-- START --

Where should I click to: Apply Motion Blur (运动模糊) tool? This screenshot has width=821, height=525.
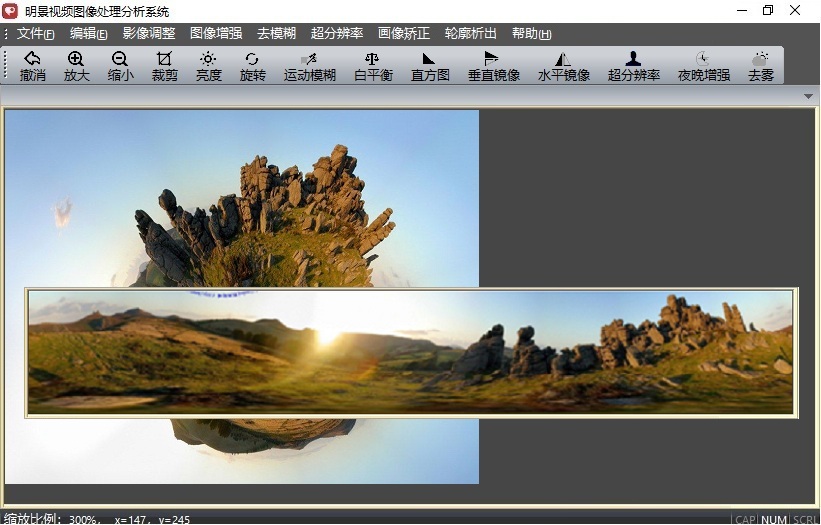click(x=309, y=66)
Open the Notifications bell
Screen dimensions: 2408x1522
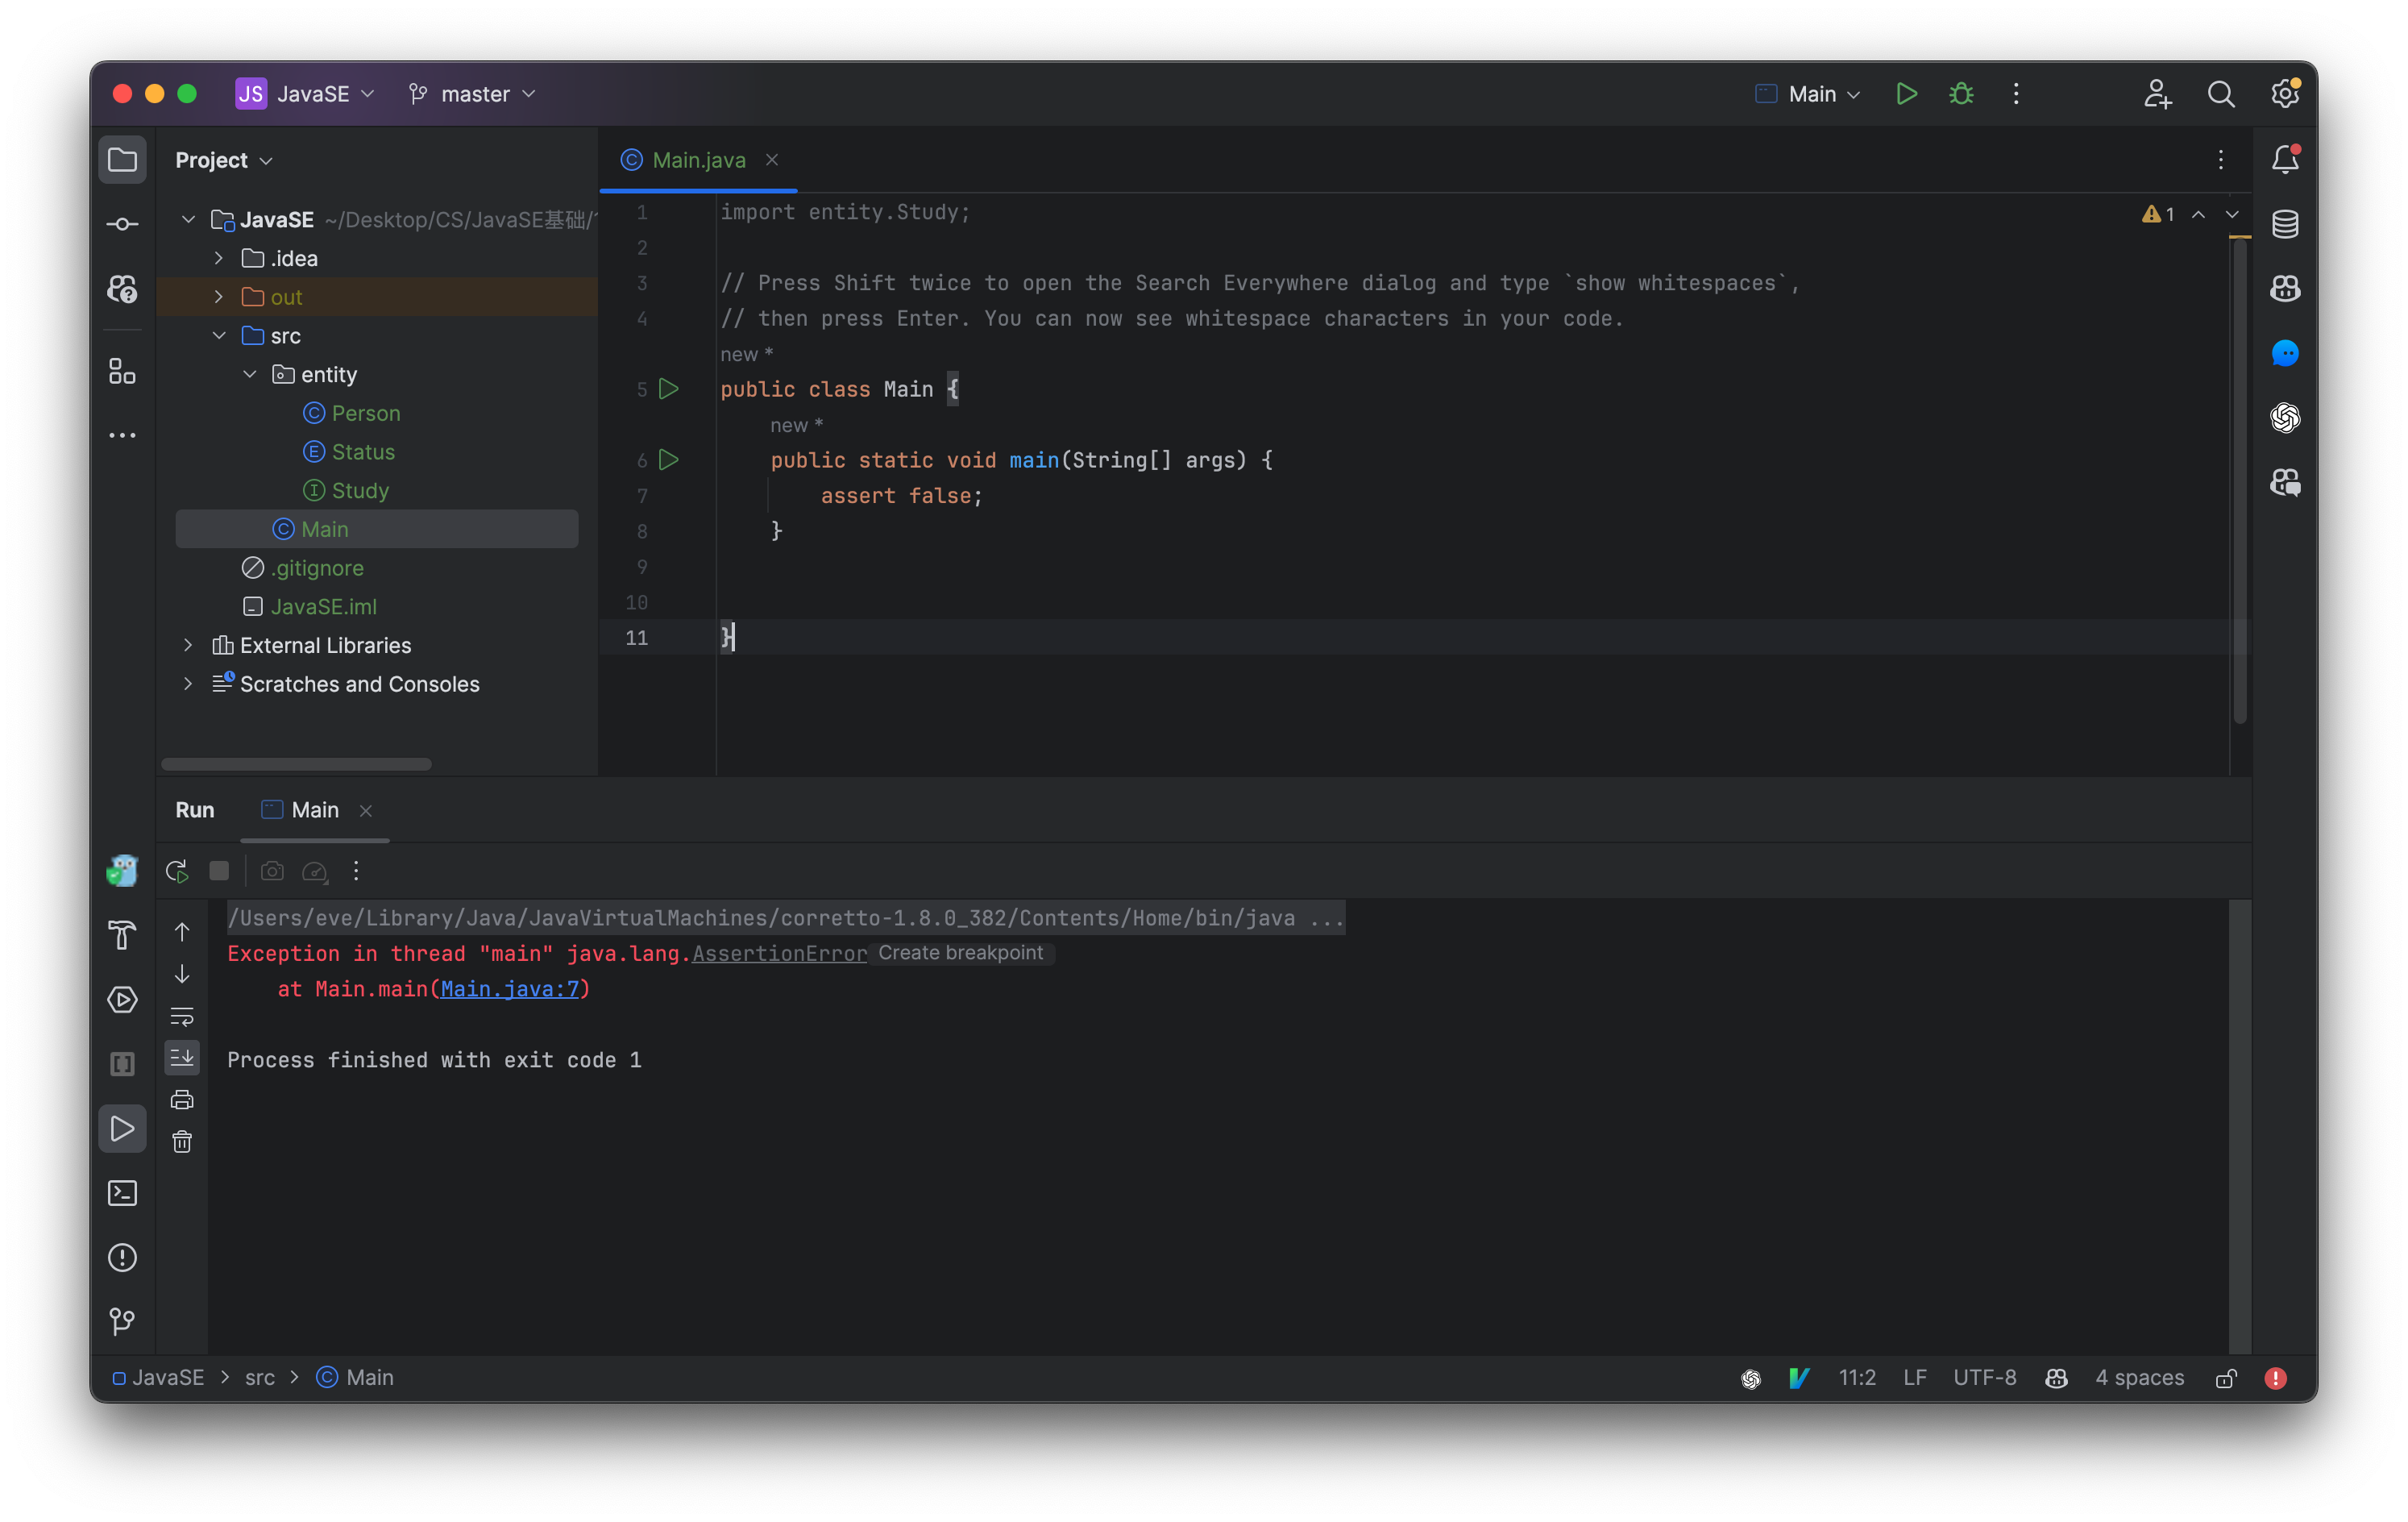(2285, 158)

-- END --

▶ Exercise task: Please give the items starting at the line that contains "Open the Notifications bell" and ending at the end of the items as a two-column CSV with columns named text and answer, one row per item, each field quoted and with line breaks turned into spaces. Leave the pictures out.

▶ Correct output:
text,answer
"Open the Notifications bell Screen dimensions: 2408x1522","(2285, 158)"